**SOURCE PASSAGE:**
By
March,
Greece will have built a 12km long anti-immigrant fence along its
border with Turkey. But perhaps throwing up a proper wall would have
woken the EU to its woeful immigration policy, spectulates a Berliner
Zeitung columnist.
It’s
a shame Greece isn’t going to put up that big wall after all. A
206-km fence along its entire land border to Turkey would have been
better. Better for the Greeks, whose small, overindebted and
disorganised country is utterly unable to cope with all the refugees
pouring in. Perhaps even better for the refugees themselves, who are
generally in for an extremely inhumane reception in Greece. Possibly
better even for us other Europeans, because it would have forced us
to face up to our own smug mendacity.
But
Athens, apparently intimidated by condemnations from every side, has
decided to back down. Now they plan to construct a relatively short
fence only 12.5 km long and three metres high. It is to run along the
Evros river, which is easy to swim and across which most of the
illegal immigrants to Greece came in 2010. It doesn’t take a
crystal ball to predict that the refugee smugglers will soon find
ways around this short stretch of fence.

**TASK DIRECTIONS:**
Answer these questions about the commentary on Greece's border fence above.
1. How long would a fence along Greece's entire land border with Turkey have been?
2. Along which river is the shorter fence to run?
3. In what year did most of the illegal immigrants to Greece cross that river?

**DATA EXTRACT:**
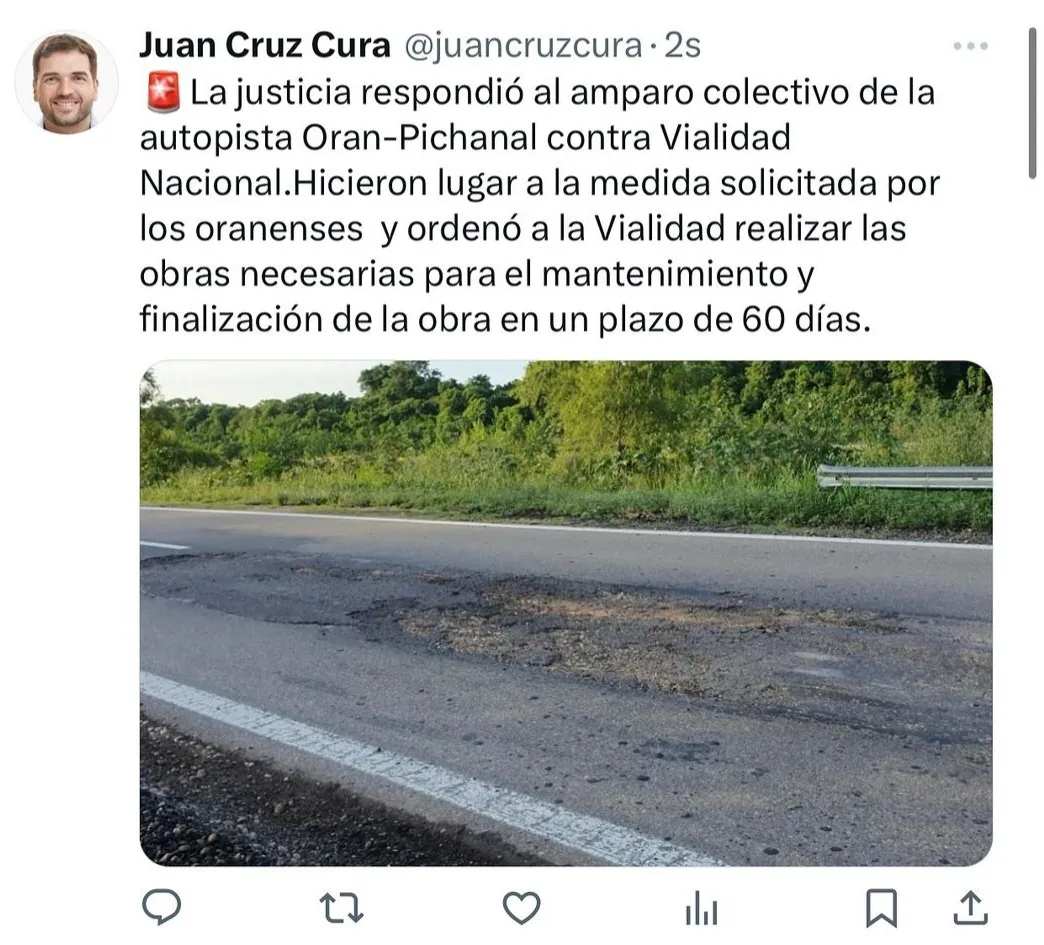Open the three-dot more options menu
This screenshot has height=945, width=1044.
(970, 46)
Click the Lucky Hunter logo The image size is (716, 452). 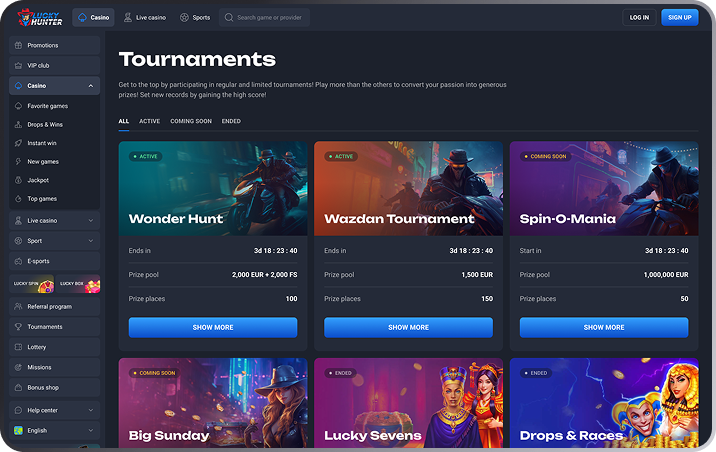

**ANSWER TO THIS EXERCISE:**
1. 206 km
2. The Evros river
3. 2010